The expression of the stock reward function $R$ depends on the future demand $y_t$ that is typically unknown. However, $R$ can still be computed if forecasts are available. In order to compute $R$, we advise leveraging a probabilistic forecast of future demand, that is, not just an estimate of the average future demand, but estimates of the entire probability distribution. Based on this insight, we can introduce $\hat{R}$, that is the empirical estimation of $R$ that relies on a probabilistic demand forecast. The function $\hat{R}$ is written as follows: $$ \begin{align} \hat{R}(t,k)= & \sum_{y |y \geq k} \mathbf{P}(Y_t=y) ( kM+(y-k)S ) \\ & + \sum_{y|y<k} \mathbf{P}(Y_t=y) ( yM+(k-y)C + \alpha \hat{R}^*(t+1, k-y) ) \end{align} $$ This expression transforms the original $R$ expression into conditional probabilities. The first line reflects the stock-out scenarios while the second line reflects the stock left-over scenarios. Both lines are weighted against their respective probabilities.

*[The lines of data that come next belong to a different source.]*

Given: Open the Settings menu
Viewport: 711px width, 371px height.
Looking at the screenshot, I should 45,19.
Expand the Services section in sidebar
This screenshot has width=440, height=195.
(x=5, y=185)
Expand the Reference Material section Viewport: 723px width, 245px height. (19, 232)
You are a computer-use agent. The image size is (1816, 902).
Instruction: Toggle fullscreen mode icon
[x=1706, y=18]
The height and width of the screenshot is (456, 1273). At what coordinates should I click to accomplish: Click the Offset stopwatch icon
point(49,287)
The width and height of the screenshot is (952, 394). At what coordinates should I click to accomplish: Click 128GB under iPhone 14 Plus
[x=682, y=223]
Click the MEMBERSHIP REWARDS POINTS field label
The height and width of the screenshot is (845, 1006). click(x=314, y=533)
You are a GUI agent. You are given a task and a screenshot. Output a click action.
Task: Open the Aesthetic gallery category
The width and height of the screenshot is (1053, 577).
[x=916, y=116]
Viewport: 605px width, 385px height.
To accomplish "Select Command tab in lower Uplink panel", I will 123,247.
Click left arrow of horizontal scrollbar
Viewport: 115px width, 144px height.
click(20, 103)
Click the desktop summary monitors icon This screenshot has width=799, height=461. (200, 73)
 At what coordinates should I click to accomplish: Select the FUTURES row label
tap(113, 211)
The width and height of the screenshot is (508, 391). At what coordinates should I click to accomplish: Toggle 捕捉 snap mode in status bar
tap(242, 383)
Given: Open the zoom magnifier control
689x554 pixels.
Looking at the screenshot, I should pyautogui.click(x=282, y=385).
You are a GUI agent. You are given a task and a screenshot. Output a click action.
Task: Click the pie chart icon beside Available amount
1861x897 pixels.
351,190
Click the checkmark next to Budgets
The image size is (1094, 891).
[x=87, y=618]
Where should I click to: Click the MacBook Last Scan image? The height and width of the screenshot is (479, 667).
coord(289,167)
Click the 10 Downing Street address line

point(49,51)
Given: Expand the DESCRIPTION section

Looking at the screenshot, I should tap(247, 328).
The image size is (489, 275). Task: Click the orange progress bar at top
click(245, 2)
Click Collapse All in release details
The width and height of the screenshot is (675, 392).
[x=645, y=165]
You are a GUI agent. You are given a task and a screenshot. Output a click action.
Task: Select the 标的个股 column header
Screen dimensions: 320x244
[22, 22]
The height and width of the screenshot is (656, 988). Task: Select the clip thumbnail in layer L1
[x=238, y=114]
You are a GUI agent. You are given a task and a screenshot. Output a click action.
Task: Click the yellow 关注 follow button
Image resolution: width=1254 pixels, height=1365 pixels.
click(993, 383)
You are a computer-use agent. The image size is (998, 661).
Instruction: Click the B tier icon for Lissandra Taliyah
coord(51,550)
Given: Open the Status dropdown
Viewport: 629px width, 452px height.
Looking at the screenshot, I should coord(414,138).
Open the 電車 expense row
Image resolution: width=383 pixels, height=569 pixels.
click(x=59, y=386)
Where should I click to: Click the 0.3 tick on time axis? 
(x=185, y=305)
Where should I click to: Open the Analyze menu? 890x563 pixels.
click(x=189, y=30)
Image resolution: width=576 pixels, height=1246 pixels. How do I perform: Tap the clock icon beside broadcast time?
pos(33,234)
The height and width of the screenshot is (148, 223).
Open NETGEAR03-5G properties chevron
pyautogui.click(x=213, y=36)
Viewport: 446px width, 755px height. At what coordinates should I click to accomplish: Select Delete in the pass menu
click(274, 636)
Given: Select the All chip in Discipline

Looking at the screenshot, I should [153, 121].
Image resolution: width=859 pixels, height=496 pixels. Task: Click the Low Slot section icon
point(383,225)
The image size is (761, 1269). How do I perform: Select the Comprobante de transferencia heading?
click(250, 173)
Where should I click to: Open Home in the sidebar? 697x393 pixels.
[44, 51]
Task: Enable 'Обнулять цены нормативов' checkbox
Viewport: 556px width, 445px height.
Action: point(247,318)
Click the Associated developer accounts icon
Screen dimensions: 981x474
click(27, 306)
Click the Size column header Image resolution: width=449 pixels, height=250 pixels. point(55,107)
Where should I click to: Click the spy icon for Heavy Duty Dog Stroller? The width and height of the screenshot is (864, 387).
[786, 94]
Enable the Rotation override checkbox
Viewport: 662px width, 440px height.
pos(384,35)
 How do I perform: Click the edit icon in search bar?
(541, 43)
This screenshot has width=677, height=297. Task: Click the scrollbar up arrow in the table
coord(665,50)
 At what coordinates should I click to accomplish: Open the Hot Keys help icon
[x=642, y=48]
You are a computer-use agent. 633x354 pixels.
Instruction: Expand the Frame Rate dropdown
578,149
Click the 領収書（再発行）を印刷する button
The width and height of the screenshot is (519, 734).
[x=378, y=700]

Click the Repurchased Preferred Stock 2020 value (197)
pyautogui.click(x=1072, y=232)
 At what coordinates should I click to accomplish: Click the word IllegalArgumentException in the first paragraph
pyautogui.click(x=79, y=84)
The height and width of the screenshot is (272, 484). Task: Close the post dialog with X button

As we will see in the following section, $\hat{R}$ can be computed for practical purposes. As a matter of fact, Lokad provides a built-in function named stockrwd that implements this precise formula. This point is covered in greater detail in the next section.

In practice, the only measurement available is $\hat{R}$ because $R$ cannot be computed effectively since the future demand is not yet known. Thus, by using the stock reward function, we do indeed refer to its estimate $\hat{R}$ rather than to the "real" $R$ function. It should also be noted that the accuracy of the $\hat{R}$ estimate naturally depends on the accuracy of the underlying probabilistic forecasts. However, this discussion goes beyond the scope of the present document.

The stockrwd function in Envision

stockrwd is a function of Lokad's Envision feature that implements the stock reward function (or rather its probabilistic estimation), given that a probabilistic forecast is readily available. In case we are interested in the reward increment for the kth unit in stock, we define the Envision function as: $$\text{stockrwd}: k \to R(k)-R(k-1)$$ The corresponding Envision syntax is the following:
R = stockrwd(D, M, S, C, A)

The first argument D is expected to be a distribution. This distribution represents the probabilistic demand and is typically produced by the forecasting engine. As such, D is not only expected to be a distribution, but it is also expected to be random variable (mass equal to 1).

The last four arguments M, S, C and A reflect the economic variables defined at the beginning of this document. In practice, S and C are expected to be negative. The A value is also expected to be included in the segment $[0;1[$.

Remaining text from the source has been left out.